If I had been with my boyfriend five years ago, I probably would have believed I was deeply in love with him. That it's the best I could ever hope for. That it doesn't get any better than this, and hold on to him for dear life. But now, I know better. No matter what I do, for the rest of my life, I will compare what I feel to what I felt when Twin Flame and I were together. I kept hoping that feelings for my boyfriend would grow to be something like that over time, but deep down, I knew better. It was 3D love from the start, it will be 3D love at the end. This relationship will never be 5D and holding my boyfriend to such an impossible standard is deeply unfair. Being with him is never going to create the feelings I felt around Twin Flame and I have to accept that and be OK with that somehow.

When I was on the phone with my friend last night, I asked her how I could tell my boyfriend "I love you" and not feel like I'm lying. How by most human definitions, what we have IS love, but now that I've been permanently tainted by the experience with my TF, nothing even comes close to comparing. I'm constantly making that comparison in my mind and my heart; it's impossible not to. If what I felt for TF was 100 on a scale from 1 to 100, what I feel for my boyfriend is a 40. And any other man I tried to be with would probably hit a 20 on that scale. But you see, it's the scale that skews everything. And it's unfair to subject my boyfriend to such an unfair scale. There's no way I can ever say "I love you" to him and mean it, have ultimate contentment knowing "this is as good as it gets." Because it's not, and it won't. So the solution my friend offered was calling what I felt for my TF some entirely different word than "love." That what I felt for TF is extremely rare in the human experience and sets an impossibly high bar for others to try to clear.
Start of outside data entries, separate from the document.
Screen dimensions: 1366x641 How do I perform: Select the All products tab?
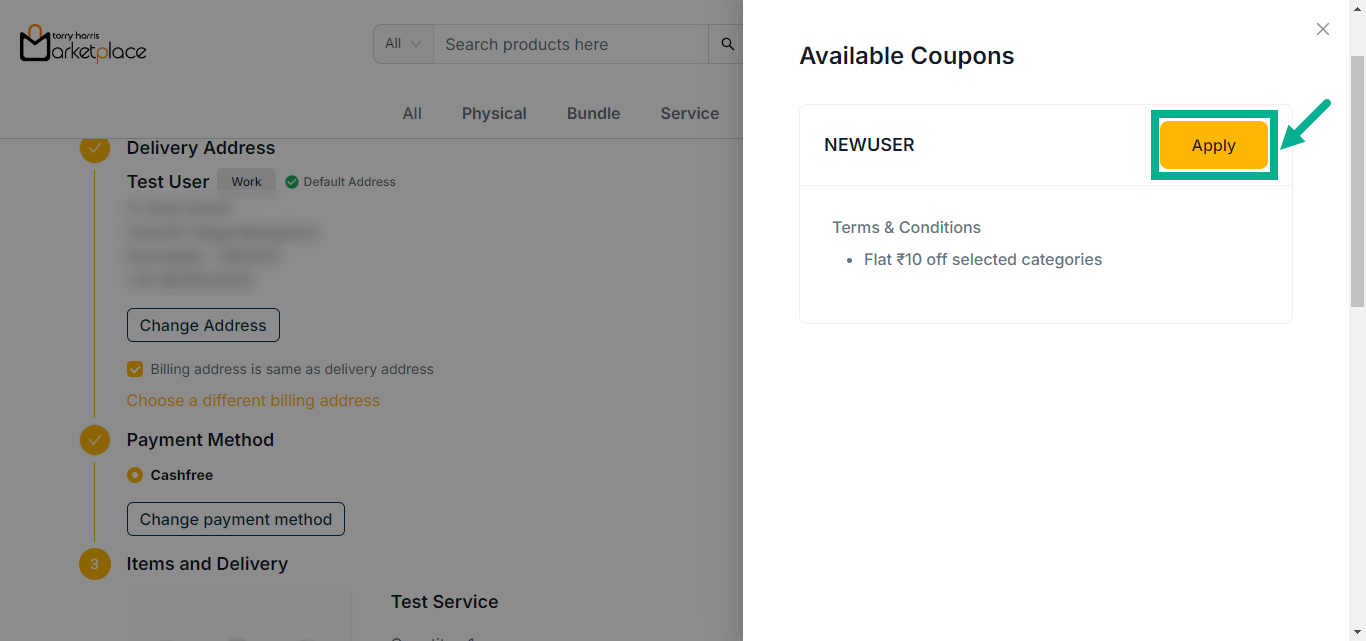pos(412,114)
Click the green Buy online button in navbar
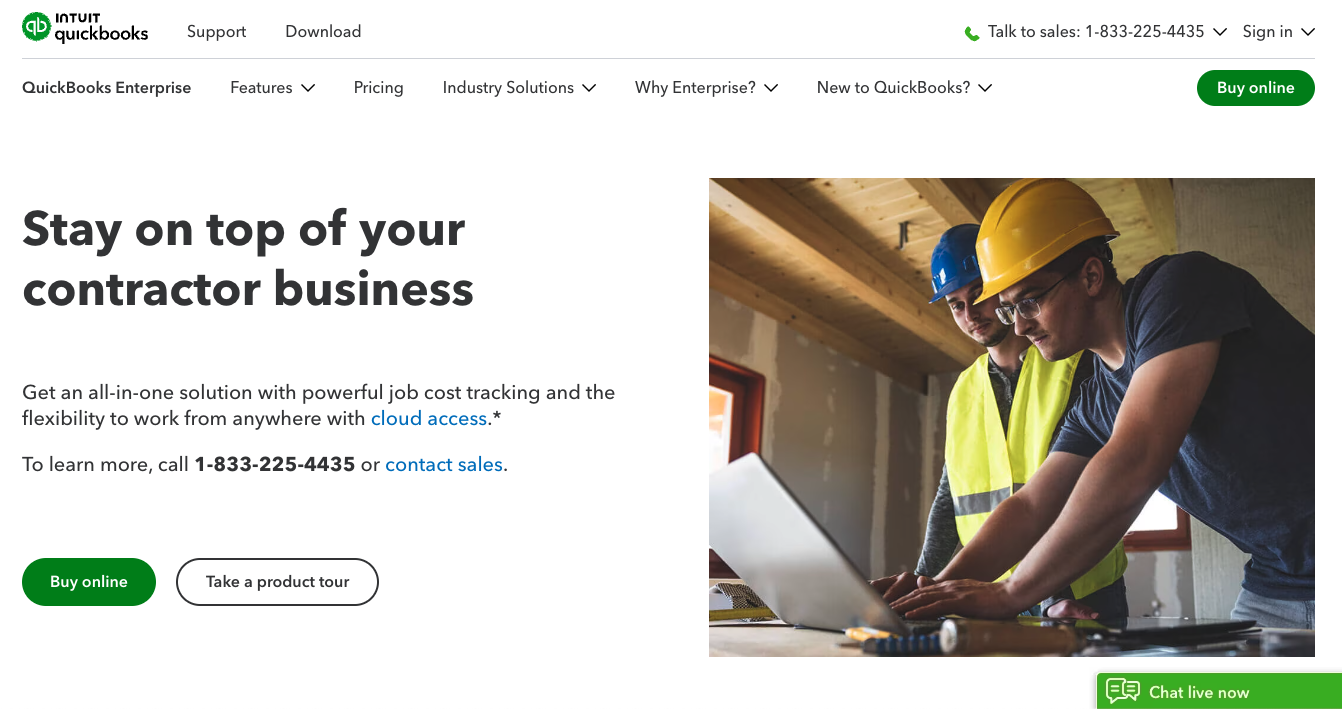The width and height of the screenshot is (1342, 709). (1255, 88)
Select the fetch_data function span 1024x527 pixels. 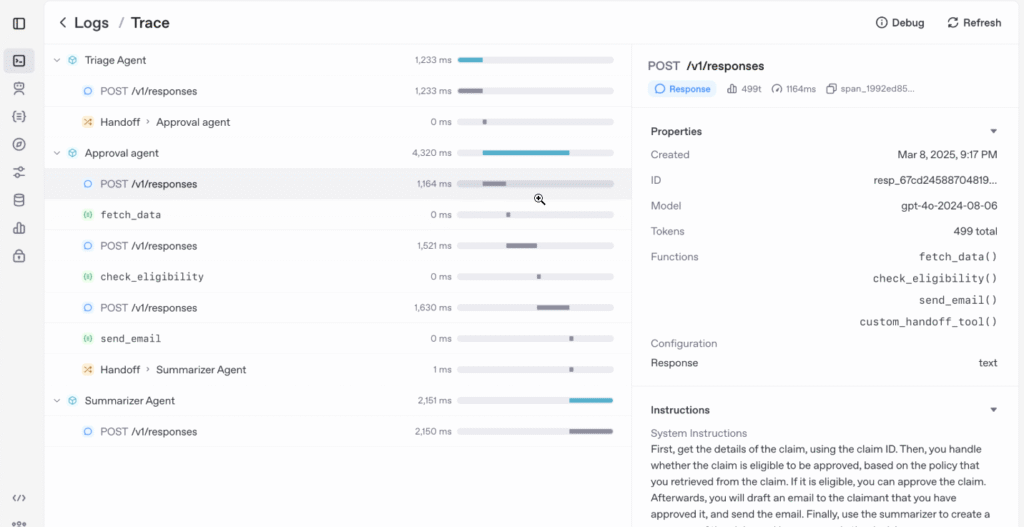tap(130, 215)
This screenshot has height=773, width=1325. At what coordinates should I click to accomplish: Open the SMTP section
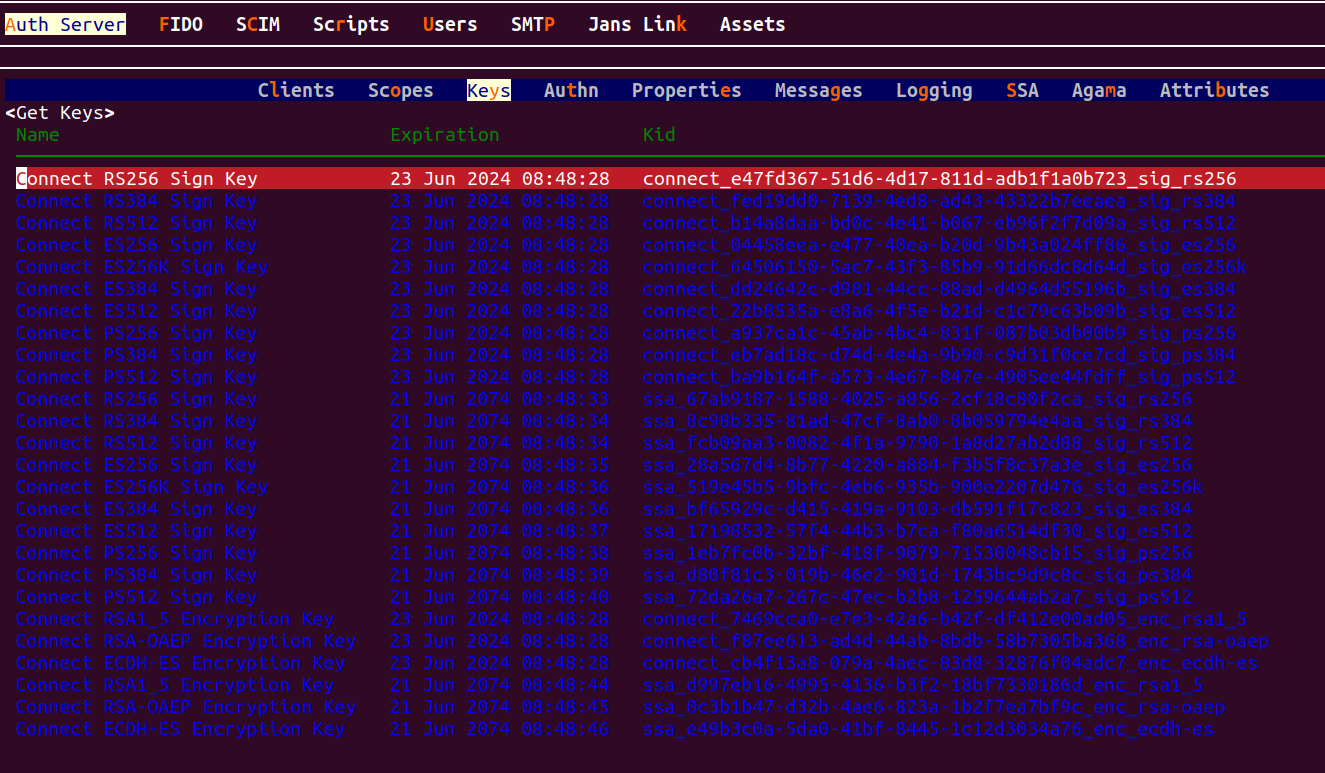click(x=533, y=25)
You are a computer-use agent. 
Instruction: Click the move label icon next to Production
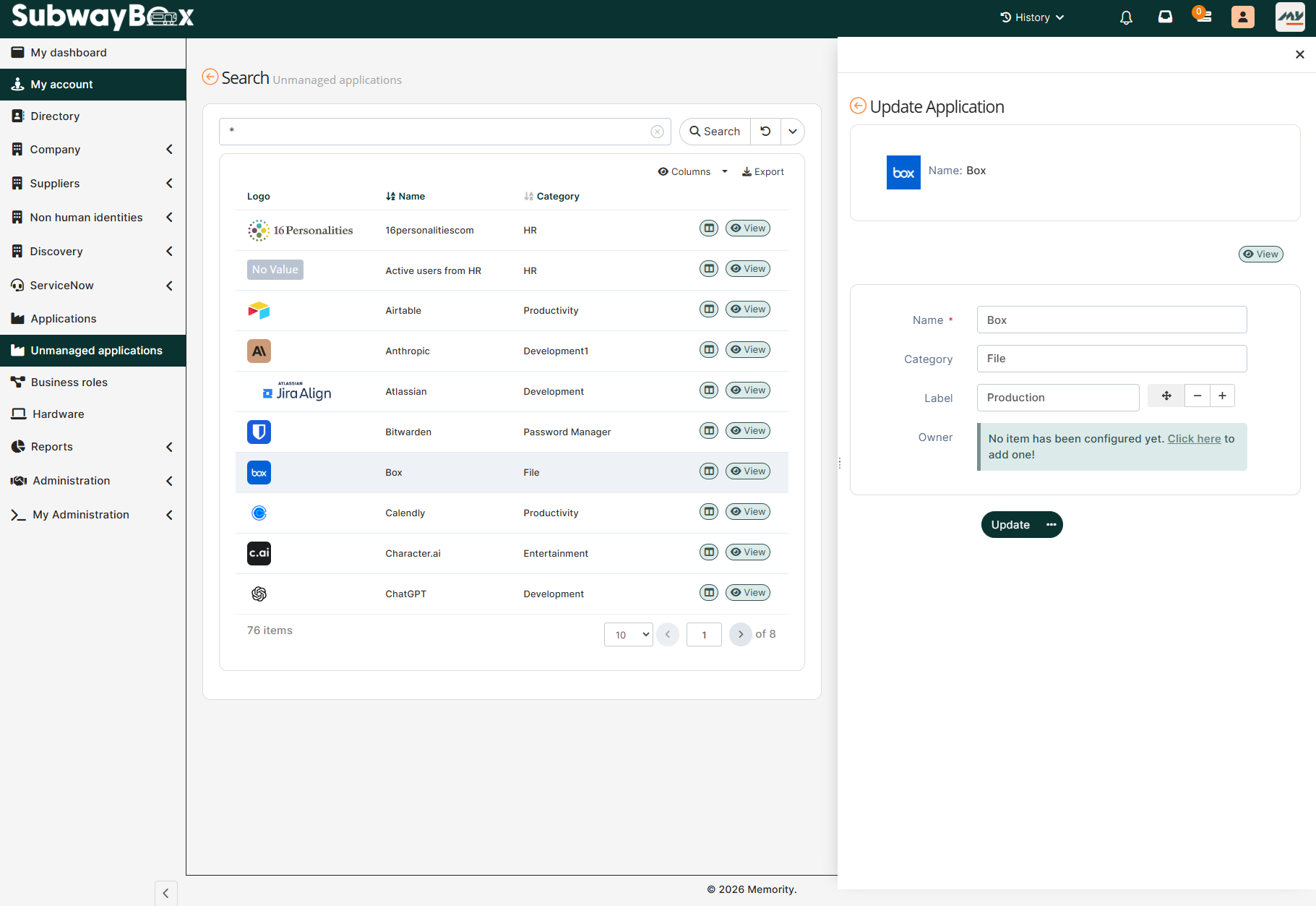[1166, 396]
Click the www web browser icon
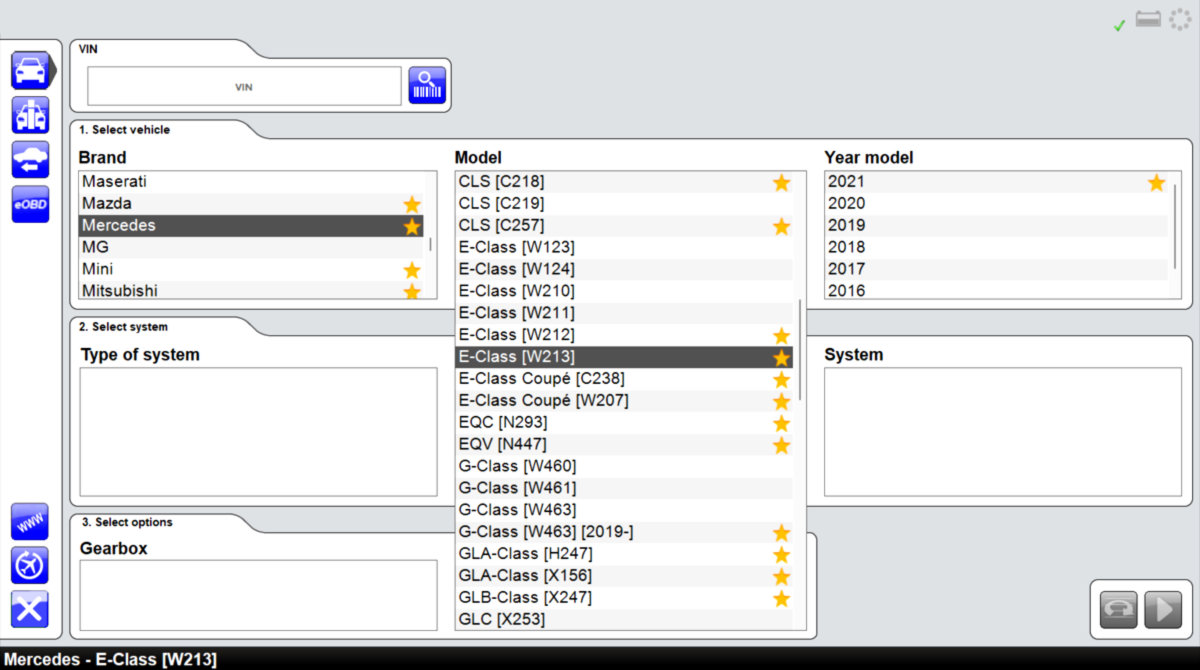The height and width of the screenshot is (670, 1200). pos(30,522)
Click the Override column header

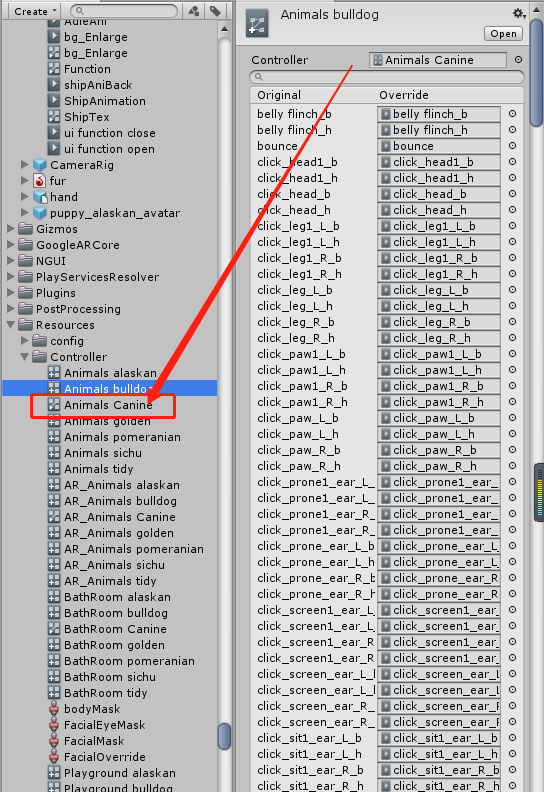click(404, 95)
And that if I start calling what I felt for my TF something other than love, I'll suddenly realize that I DO love my boyfriend. Just like I love her, my friend. And I don't compare my love for her to a friend I had eight years ago who I felt more needy around and therefore stronger pangs of friendship.

That's another part of it. What if I've done so much self work and so much to eject neediness and dependency from my heart that I cannot feel desperate longings for anyone anymore. That I cannot feel that rush of chemicals people call "love." Even then, I realize I'm veering off-path, because I know that my experience with TF was not about chemicals, it was not about desperation. I felt home. Connected. Spiritually transcendent. Free. At peace. Full of goodness and positive things, not negativity, neediness or fear. That came much later, around the time he pulled away.

So whether I don't feel "love" for my boyfriend because of all the self work I've done, or if I'm handicapped by the constant comparisons to TF, the struggle remains. And I adore my boyfriend, and I don't want to leave him. I don't think there's anyone better for me (unless my TF basically changed his whole personality), and I know that he deserves to get my whole heart. So where do I start?